**EXTRACTED TEXT**
* Begin *

Clive Brown: Oh, goodness! Well, Early Music now comes to mean pretty well everything, into the early 20th
century, from Mahler, Elgar, Strauss back as far as we can go. We haven't gone further into the 20th century
yet, but perhaps that is still to come.
Researching the later periods poses very interesting questions, because we have recordings of some of these
people, including some of the great musicians born well before 1850. And the remarkable thing is that almost
nobody really wants to play the music like it comes out of the recordings! The recordings tell us an awful lot
about what the past was like, and how very different it was from the presents. We really do not know what
18th century music sounded like. We never can know what it sounded like. We can only guess, and we
probably wouldn't get very close to how it really sounded.
So this, poses for me, a lot of very important questions about what we are trying to do here. I don't like the
idea that we are trying to recreate the past, because the past is gone. It is irretrievably lost. What I do like is
the idea that we can discover different ways of looking at musical performance, different meanings behind
the notation. For me, that is one of the key central points: the meaning of notation. We read notation as we
were taught to read it when we were children. We have grown up in an environment where people play the
music in a particular way, and that is deep inside our heads.

* End *

**TASK REQUIREMENTS**
a) Retype the part of the Clive Brown interview on early music that begins at the words "Researching the later" and stops after "it really sounded.".
b) Write what comes next in the Clive Brown interview on early music performance, picking up after its final sentence.

**INFORMATION SHOWN**

* Begin *

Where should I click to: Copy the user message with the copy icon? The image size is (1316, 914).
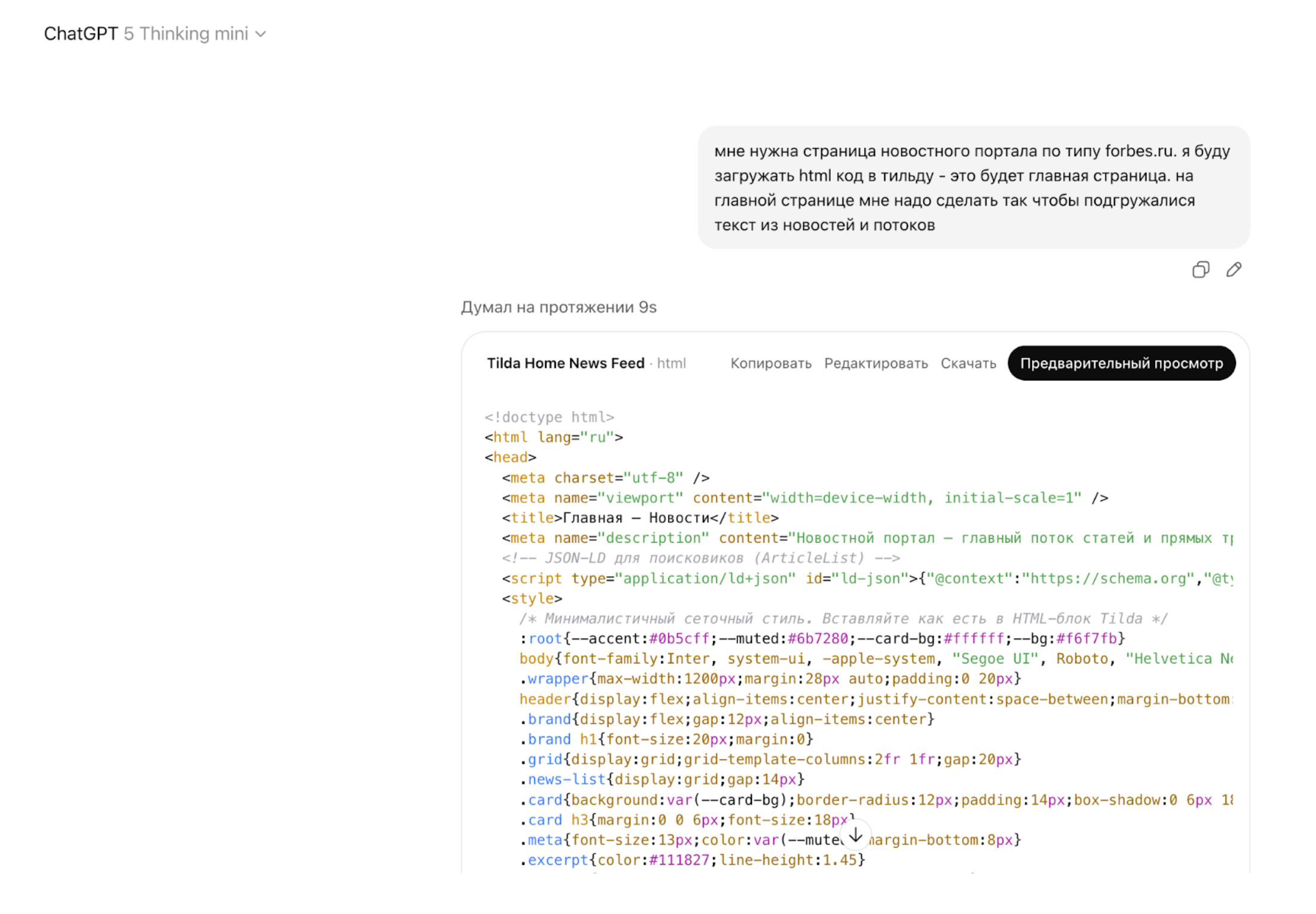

* End *

**TASK RESULTS**
a)
Researching the later periods poses very interesting questions, because we have recordings of some of these
people, including some of the great musicians born well before 1850. And the remarkable thing is that almost
nobody really wants to play the music like it comes out of the recordings! The recordings tell us an awful lot
about what the past was like, and how very different it was from the presents. We really do not know what
18th century music sounded like. We never can know what it sounded like. We can only guess, and we
probably wouldn't get very close to how it really sounded.

b)
When we look at a piece of music on paper, we have certain expectations about what the notation is telling
us; this is hard-wired in our brains through years of training and experience. A lot of the research I do is
about trying to understand how the training and experience of people in the past determined what the
notation meant for them. So, when Beethoven was writing his music, what did he think he was conveying by
the notes he put on the page? He certainly wasn't trying to tell people the same things that we would try to
tell today by putting the same notes on the page. A great deal is said today about the importance of “the
composer’s intentions”, but that is generally taken to mean staying as close to the literal meaning of the
notation as possible. Well, in my view, a composer like Beethoven had very clear intentions for the way he
wrote down his music, but his only intention for the performance was that it should be beautiful. And he, as
well as all his most gifted contemporaries, knew that there were many ways to do this, which required
something quite different from what the notation seems literally to mean.
If we can discover some of the things that lay behind the notes, then we can begin to use historical
techniques and practices to make our own performances more interesting, more creative. We can do this
without being unfaithful to the composer’s intentions, because these practices were expected from a
cultivated musician. Conventions for good, professional performance are constantly evolving, but they often
result in a style of performance that would have been considered utterly inappropriate in the past. Of course,
musical composition and performance always have to develop, to become different from what went before.
We can't live with a status quo, everything always being the same. It is not interesting! But changes of style,
changes of attitude are not necessarily the same as progress. Sometimes we throw out the baby with the
bath water!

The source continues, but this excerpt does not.